» **Short problem**
Count the lines below that contain the string "Task". Reply with the number alone.

» **Supplied data**

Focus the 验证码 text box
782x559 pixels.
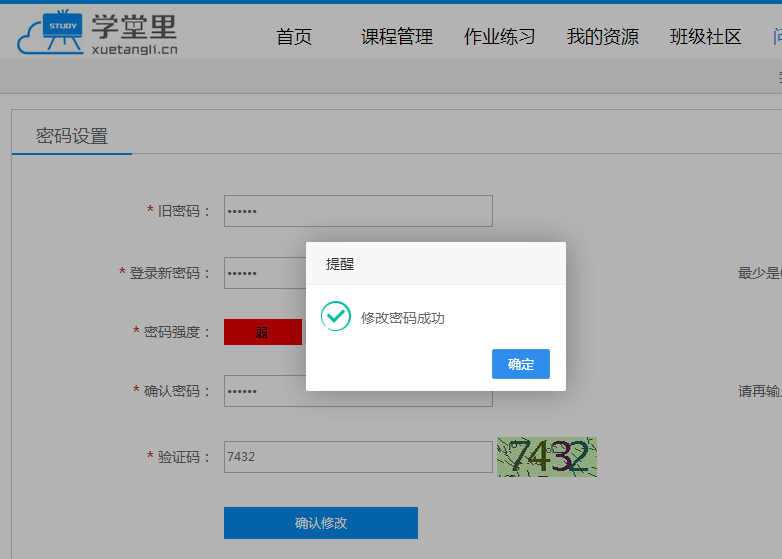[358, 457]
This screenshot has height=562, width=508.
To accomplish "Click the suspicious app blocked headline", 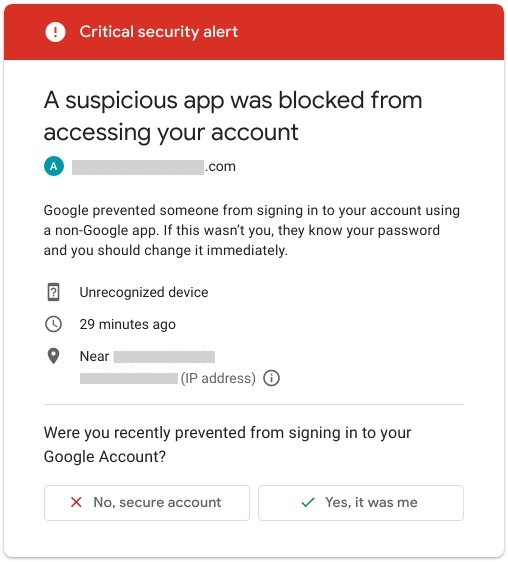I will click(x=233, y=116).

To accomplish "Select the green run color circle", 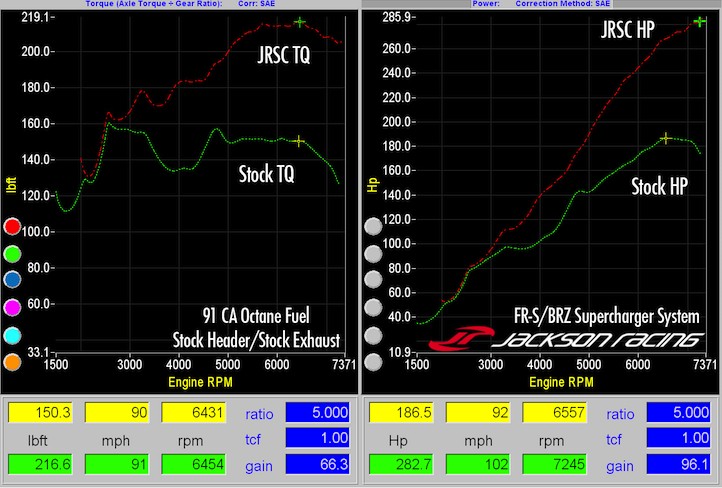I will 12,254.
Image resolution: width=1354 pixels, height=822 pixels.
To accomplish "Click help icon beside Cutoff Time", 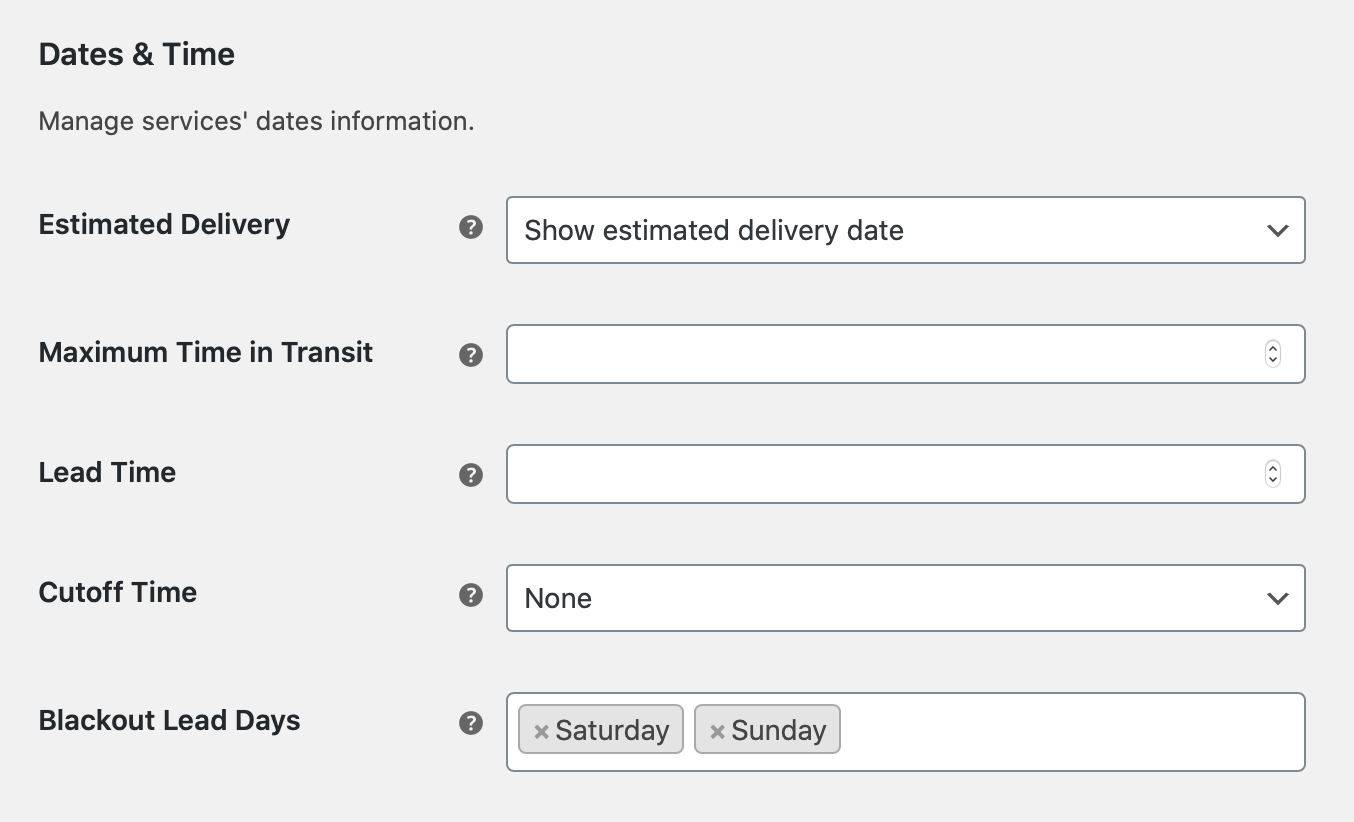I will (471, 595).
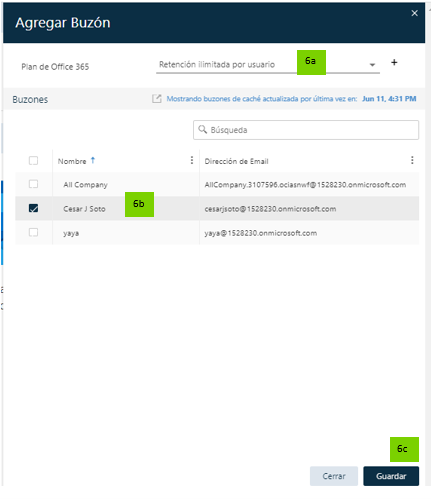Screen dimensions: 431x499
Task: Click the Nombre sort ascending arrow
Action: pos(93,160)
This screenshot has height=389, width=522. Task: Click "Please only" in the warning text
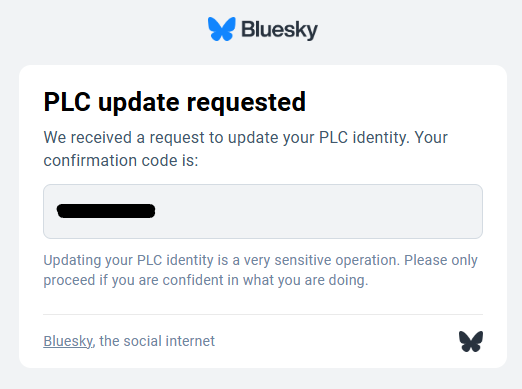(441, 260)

...

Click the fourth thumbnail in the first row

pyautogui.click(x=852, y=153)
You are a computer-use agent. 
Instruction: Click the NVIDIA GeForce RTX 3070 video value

» **Problem solution**
2